Exercise: The expected answer is the data below, retyped exactly.

- - - -

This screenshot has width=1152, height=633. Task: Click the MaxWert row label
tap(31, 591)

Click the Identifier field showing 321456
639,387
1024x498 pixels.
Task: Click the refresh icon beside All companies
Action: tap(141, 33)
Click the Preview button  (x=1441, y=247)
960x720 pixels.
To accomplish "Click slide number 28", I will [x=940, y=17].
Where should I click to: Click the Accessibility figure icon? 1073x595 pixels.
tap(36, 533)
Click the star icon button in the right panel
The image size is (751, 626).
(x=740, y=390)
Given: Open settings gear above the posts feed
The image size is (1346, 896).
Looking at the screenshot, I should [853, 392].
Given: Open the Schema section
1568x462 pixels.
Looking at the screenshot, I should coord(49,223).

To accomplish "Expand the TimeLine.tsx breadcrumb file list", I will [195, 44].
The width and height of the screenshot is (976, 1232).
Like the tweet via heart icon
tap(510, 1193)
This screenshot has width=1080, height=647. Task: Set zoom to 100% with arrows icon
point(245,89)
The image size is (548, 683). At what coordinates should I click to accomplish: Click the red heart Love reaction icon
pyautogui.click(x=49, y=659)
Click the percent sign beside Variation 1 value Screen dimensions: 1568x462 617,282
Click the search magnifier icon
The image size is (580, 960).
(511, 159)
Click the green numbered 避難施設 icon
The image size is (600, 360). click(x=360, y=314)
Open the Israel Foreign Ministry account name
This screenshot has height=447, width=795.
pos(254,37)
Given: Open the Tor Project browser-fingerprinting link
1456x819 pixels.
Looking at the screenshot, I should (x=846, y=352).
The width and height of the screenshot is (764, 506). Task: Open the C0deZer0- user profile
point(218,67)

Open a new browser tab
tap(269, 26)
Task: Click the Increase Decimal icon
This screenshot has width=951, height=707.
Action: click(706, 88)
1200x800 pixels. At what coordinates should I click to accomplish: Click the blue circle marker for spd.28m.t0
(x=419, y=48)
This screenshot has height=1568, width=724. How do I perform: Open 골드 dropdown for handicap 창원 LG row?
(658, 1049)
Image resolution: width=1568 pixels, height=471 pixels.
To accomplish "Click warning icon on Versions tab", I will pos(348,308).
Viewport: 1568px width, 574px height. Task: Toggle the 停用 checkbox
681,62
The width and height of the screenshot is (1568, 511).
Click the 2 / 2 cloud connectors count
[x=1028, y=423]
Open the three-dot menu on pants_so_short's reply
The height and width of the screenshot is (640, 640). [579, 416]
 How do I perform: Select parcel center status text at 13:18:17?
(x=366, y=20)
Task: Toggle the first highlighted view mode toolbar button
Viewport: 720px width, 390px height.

- - - -

Expected answer:
This screenshot has width=1152, height=633. Task: Click the MaxWert row label
tap(31, 591)

Click the Identifier field showing 321456
639,387
1024x498 pixels.
Task: Click the refresh icon beside All companies
Action: tap(141, 33)
Click the Preview button  (x=1441, y=247)
960x720 pixels.
To accomplish "Click slide number 28", I will [x=940, y=17].
Where should I click to: Click the Accessibility figure icon? 1073x595 pixels.
tap(36, 533)
Click the star icon button in the right panel
The image size is (751, 626).
(x=740, y=390)
Given: Open settings gear above the posts feed
The image size is (1346, 896).
Looking at the screenshot, I should [853, 392].
Given: Open the Schema section
1568x462 pixels.
Looking at the screenshot, I should coord(49,223).

To accomplish "Expand the TimeLine.tsx breadcrumb file list", I will [195, 44].
The width and height of the screenshot is (976, 1232).
Like the tweet via heart icon
tap(510, 1193)
This screenshot has width=1080, height=647. Task: Set zoom to 100% with arrows icon
point(245,89)
The image size is (548, 683). At what coordinates should I click to accomplish: Click the red heart Love reaction icon
pyautogui.click(x=49, y=659)
Click the percent sign beside Variation 1 value Screen dimensions: 1568x462 617,282
Click the search magnifier icon
The image size is (580, 960).
(511, 159)
Click the green numbered 避難施設 icon
The image size is (600, 360). click(x=360, y=314)
Open the Israel Foreign Ministry account name
This screenshot has height=447, width=795.
pos(254,37)
Given: Open the Tor Project browser-fingerprinting link
1456x819 pixels.
Looking at the screenshot, I should (x=846, y=352).
The width and height of the screenshot is (764, 506). Task: Open the C0deZer0- user profile
point(218,67)

Open a new browser tab
tap(269, 26)
Task: Click the Increase Decimal icon
This screenshot has width=951, height=707.
Action: click(706, 88)
1200x800 pixels. At what coordinates should I click to accomplish: Click the blue circle marker for spd.28m.t0
(x=419, y=48)
This screenshot has height=1568, width=724. How do I perform: Open 골드 dropdown for handicap 창원 LG row?
(658, 1049)
Image resolution: width=1568 pixels, height=471 pixels.
To accomplish "Click warning icon on Versions tab", I will pos(348,308).
Viewport: 1568px width, 574px height. Task: Toggle the 停用 checkbox
681,62
The width and height of the screenshot is (1568, 511).
Click the 2 / 2 cloud connectors count
[x=1028, y=423]
Open the three-dot menu on pants_so_short's reply
The height and width of the screenshot is (640, 640). [579, 416]
 How do I perform: Select parcel center status text at 13:18:17?
(x=366, y=20)
Task: Toggle the first highlighted view mode toolbar button
Viewport: 720px width, 390px height.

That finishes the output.